China extends Crypto ban; Bitcoin drops. China has outlawed all cryptocurrency transactions and has pledged to completely eliminate digital asset mining. Dealing the industry its most severe blow to date.
All cryptocurrency-related activities, including those supplied by offshore exchanges. Will be considered illegal financial activity, according to the People’s Bank of China. Which announced the move on its website. It went on to say that cryptocurrencies, such as Bitcoin and Tether. Are not fiat currencies and hence cannot be circulated in the traditional sense.
In the wake of the revelation, bitcoin fell by about 8% to roughly $41,000. As of 9 a.m. in New York, according to CoinDesk data.
Chinese authorities are taking more steps to eliminate cryptocurrency trading because of its links to fraud. Money laundering, and wasteful energy consumption. China already has regulations in place that prohibit banks from providing cryptocurrency-related services. Traders have turned to over-the-counter platforms and offshore exchanges in order to get past such regulations.
According to Ganesh Viswanath Natraj, assistant professor of finance at Warwick Business School. “China’s prohibition on any cryptocurrency trading activity will have some short-term influence on the currency’s worth. But long-term implications are likely to be subdued.”

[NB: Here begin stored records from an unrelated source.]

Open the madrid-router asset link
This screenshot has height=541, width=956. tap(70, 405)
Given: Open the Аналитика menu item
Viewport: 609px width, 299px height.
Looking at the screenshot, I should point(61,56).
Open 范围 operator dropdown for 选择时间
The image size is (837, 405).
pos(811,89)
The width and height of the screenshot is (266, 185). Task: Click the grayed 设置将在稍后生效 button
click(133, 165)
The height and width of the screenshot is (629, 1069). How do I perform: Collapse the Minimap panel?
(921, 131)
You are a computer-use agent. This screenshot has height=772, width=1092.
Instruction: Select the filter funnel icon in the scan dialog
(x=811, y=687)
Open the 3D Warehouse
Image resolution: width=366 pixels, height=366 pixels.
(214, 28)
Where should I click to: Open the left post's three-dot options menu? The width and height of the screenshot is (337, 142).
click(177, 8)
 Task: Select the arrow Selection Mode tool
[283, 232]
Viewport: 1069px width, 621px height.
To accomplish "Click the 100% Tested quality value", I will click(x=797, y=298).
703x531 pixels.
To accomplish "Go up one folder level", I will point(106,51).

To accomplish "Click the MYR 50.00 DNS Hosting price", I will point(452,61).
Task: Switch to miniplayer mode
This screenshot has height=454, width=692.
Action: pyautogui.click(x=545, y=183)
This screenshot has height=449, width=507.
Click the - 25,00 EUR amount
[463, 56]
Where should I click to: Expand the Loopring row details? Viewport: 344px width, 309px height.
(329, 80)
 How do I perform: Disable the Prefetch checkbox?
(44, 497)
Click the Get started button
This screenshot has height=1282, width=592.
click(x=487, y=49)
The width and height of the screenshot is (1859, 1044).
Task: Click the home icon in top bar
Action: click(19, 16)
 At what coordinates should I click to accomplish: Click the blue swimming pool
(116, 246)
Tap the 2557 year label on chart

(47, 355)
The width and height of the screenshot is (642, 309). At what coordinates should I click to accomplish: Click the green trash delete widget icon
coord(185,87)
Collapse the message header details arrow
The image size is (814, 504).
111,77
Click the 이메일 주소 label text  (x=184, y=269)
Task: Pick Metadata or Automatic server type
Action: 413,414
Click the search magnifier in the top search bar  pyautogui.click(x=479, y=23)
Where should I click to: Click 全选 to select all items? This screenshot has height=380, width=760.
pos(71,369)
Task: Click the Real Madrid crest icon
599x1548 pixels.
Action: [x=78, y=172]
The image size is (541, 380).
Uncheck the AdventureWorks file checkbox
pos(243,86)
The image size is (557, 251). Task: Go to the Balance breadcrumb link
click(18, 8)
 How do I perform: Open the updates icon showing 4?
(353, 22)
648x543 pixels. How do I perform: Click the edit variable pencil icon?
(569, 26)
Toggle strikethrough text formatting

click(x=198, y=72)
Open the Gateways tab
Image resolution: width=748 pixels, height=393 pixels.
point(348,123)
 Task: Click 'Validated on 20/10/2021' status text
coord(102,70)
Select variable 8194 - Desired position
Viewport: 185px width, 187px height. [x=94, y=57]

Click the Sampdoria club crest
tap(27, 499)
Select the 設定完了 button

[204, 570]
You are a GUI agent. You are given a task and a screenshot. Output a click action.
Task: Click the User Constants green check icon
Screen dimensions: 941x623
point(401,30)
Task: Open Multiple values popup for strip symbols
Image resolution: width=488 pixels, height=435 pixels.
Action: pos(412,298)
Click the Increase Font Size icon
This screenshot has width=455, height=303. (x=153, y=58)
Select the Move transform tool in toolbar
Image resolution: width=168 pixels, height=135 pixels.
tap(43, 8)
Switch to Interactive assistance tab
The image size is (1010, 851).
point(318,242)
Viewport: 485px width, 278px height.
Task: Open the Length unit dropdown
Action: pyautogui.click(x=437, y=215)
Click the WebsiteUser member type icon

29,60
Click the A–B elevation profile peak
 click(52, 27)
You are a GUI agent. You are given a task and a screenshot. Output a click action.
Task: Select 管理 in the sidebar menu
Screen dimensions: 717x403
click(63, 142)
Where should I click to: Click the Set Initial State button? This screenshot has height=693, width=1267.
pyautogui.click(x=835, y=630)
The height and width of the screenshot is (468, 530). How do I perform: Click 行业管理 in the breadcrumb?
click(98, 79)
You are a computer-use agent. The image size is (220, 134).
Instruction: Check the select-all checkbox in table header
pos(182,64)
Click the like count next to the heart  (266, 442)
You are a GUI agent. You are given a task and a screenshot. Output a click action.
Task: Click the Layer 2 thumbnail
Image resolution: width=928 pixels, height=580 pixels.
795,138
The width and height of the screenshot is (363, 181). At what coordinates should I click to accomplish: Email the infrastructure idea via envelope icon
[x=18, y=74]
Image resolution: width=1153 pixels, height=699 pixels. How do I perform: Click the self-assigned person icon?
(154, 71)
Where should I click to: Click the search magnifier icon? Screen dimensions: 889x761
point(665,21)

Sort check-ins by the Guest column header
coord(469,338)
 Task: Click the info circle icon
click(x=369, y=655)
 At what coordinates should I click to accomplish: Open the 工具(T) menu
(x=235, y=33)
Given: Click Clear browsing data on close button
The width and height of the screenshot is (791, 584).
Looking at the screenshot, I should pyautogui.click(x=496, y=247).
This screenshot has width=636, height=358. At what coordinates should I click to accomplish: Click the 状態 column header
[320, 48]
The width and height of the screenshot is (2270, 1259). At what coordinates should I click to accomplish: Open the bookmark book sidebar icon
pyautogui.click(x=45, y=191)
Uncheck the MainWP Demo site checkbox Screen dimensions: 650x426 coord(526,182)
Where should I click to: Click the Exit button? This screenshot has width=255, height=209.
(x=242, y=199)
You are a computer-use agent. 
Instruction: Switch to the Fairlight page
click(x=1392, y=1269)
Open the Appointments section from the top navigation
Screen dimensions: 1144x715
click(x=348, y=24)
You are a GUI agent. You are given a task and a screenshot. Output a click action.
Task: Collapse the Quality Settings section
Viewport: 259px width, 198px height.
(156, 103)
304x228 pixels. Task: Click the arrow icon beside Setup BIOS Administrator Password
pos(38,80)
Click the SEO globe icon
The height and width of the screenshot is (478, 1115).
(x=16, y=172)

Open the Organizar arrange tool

Additionally, according to Clara Medalie, the research lead at data supplier Kaiko. While there are likely some Chinese onshore speculators. As China extends Crypto ban, the majority of their activity has already gone out of the nation over the years.
Another factor contributing to the industry’s unacceptably high energy consumption. Is the fact that it consumes so much electricity. The Chinese government’s economic planning bureau said in a separate statement. That eradicating crypto mining is a pressing priority. And that the crackdown is necessary to meet carbon reduction targets.
A serious power crisis in China has already roiled commodities
As a result of China’s chronic power shortage, which has already caused price volatility in commodities. Ranging from aluminum to steel. Some companies have had their power supply cut off in recent weeks.
According to the Cambridge Bitcoin Electricity Consumption Index. The country is home to a significant concentration of the world’s cryptocurrency miners. Who had a 46 percent share of the worldwide hash rate as recently as April. A measure of computer power utilized in mining and processing.
According to Vijay Ayyar, CEO of Asia Pacific at cryptocurrency exchange Luno in Singapore. “The Chinese regulators have always been radical in their views, and these comments are nothing new.”
“What’s fascinating is that they continue to make similar remarks for the same reason. It’s most likely because they believe China’s action would continue unabated. And as a result, they are forced to push into overdrive,” he concluded.
China’s intensified crackdown on cryptocurrency mining and trading activity began in May, and has continued to this day. Since crypto mining removed from a proposed list of filthy industries to phased out in 2019. It had been the first time that top officials have singled out cryptocurrency mining at the national level.
The move resulted in a precipitous drop in cryptocurrency values. With Bitcoin losing over half its value between April and July of this year. While the market has gained some ground since then. It still much below the all-time high of $63,000 reached in 2008.